• **Requests**:
1. Write out the passage of the iPhone-to-Lightroom forum thread starting at "I take pictures" and ending at "MarkNicholas (Nov 5, 2018)".
2. Extend the forum thread on getting iPhone photos into Lightroom Classic, picking up after its last sentence.

• **Document passage**:
# Need Help: iPhone to Lightroom Classic CC Workflow



## mikeCT (Nov 5, 2018)

I take pictures with many different cameras (my DSLR, my wife's mirrorless, and my iPhone and my wife's iPhone). Getting the photos from our dedicated cameras (DSLR/mirrorless) into Lightroom is pretty straight forward - I've got that process down.... But what I am struggling to figure out, is a good, solid, repeatable workflow that will allow me to get the photos from our iPhones into Lightroom. I'd prefer an "automatic" process that runs in the background - and not have to download the photos manually via a hardwire connection/sync. But if that is the best solution, I'll go with that.
Any ideas/options would be greatly appreciated.
thanks!
-mike


----------



## MarkNicholas (Nov 5, 2018)

See the following thread which explains how I do it.  

Update : Getting Phone photos from Phone to LR Classic on Desktop and syncing Smart Previews


----------



## LouieSherwin (Nov 5, 2018)

Hi Mike and welcome to the forums.

This is not the easiest thing to accomplish. The best that I have come up with is to use the PhotoSync app. While it is not a fully automated process it is easy to setup and use.  You just have it install it on all your iDevices and your Lightroom computer. It uses your local WiFi so you never have to fuss with cables and it goes directly to you computer so you never have to wait for it upload an download from the cloud.

After it is configured you simply have to initiate the sync on your mobile device and direct it to you computer. It keeps track of what has already been copied so you can select to only copy the new items. It places the images and movies in folders on your that you designate.  I have one for each device with separate sub-folders for images and videos as I treat them slightly differently when importing into LIghtroom. There are a number of supplied options for target folders including one that you can customize.

• **Dataset content**:

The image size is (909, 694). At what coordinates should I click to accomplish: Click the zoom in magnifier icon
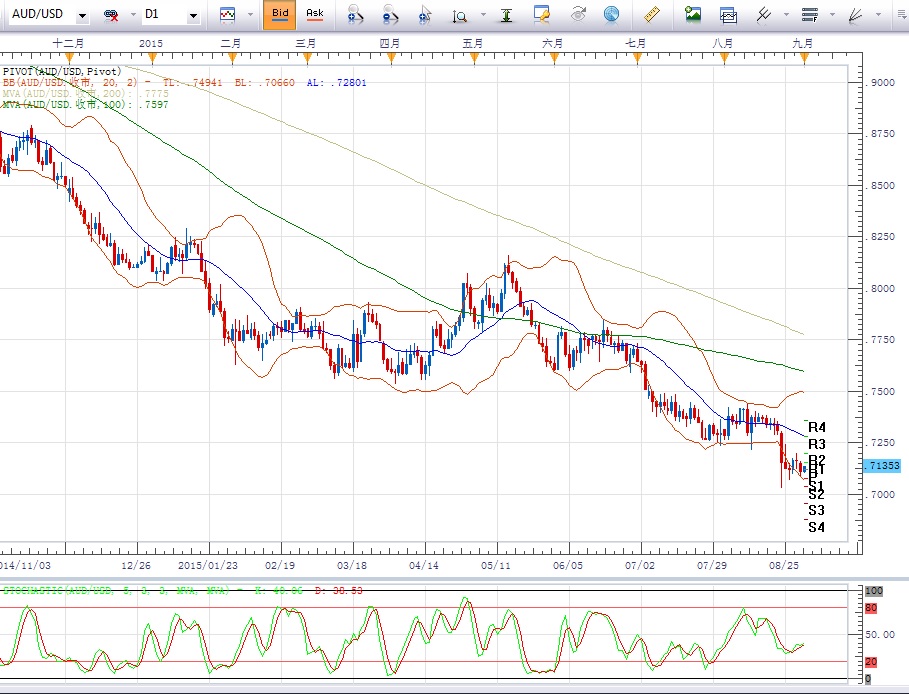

• **The answers**:
1.
I take pictures with many different cameras (my DSLR, my wife's mirrorless, and my iPhone and my wife's iPhone). Getting the photos from our dedicated cameras (DSLR/mirrorless) into Lightroom is pretty straight forward - I've got that process down.... But what I am struggling to figure out, is a good, solid, repeatable workflow that will allow me to get the photos from our iPhones into Lightroom. I'd prefer an "automatic" process that runs in the background - and not have to download the photos manually via a hardwire connection/sync. But if that is the best solution, I'll go with that.
Any ideas/options would be greatly appreciated.
thanks!
-mike


----------



## MarkNicholas (Nov 5, 2018)

2.
On the Lightroom side of things I will run Import using the "*Move*" option. This is important as it does several important things. 

It removes the image file from the PhotoSync folder so I don't have to remember to clean it up later.
It renames the image to my standard name "sherwin_YYYYMMDD_NNNN.xxx"
It puts the file into my standard date based folder structure.
I like this workflow since the mobile device sync is completely separate from the Import process. I can sync our mobile devices anytime I want and run the import when convenient. 

To be honest I haven't fully worked out the how to put selected images back onto the mobil devices. But I am pretty sure that it is going to be combination of a Publish to disk service with a PhotoSync back to our phones/tablets. 

-louie


----------



## five.photos (Nov 5, 2018)

If you run the LR mobile app on your phones, you can tell it to auto-import your photos from the camera roll to Adobe's ecosystem –– and consequently upload them to the cloud and download them from there to LR Classic on your desktop computer. All this happens automatically as long as you both remember to open the Lightroom mobile app on your phones from time to time. You can even tell LR to import the photos to a specific album/collection.

Lightroom mobile - how to add photos from the camera roll | The Lightroom Queen


----------



## mikeCT (Dec 12, 2018)

LouieSherwin said:


> ...The best that I have come up with is to use the PhotoSync app. ...



Thanks, Louie!
I'm slowly getting my feet wet with Lightroom, and the forums have been a great help.
With respect to the app... I noticed two PhotoSync apps in the Apple App Store: PhotoSync and PhotoSync Pro....  which one are you referring to?


----------



## mikeCT (Dec 12, 2018)

Thanks!... I'll take a look at this approach.


----------



## LouieSherwin (Dec 12, 2018)

Just PhotoSync by touchbyte not the Pro.  You will probably want to get the desktop app from their website. 

-louie


----------



## sailingsuz (Nov 6, 2020)

LouieSherwin said:


> Hi Mike and welcome to the forums.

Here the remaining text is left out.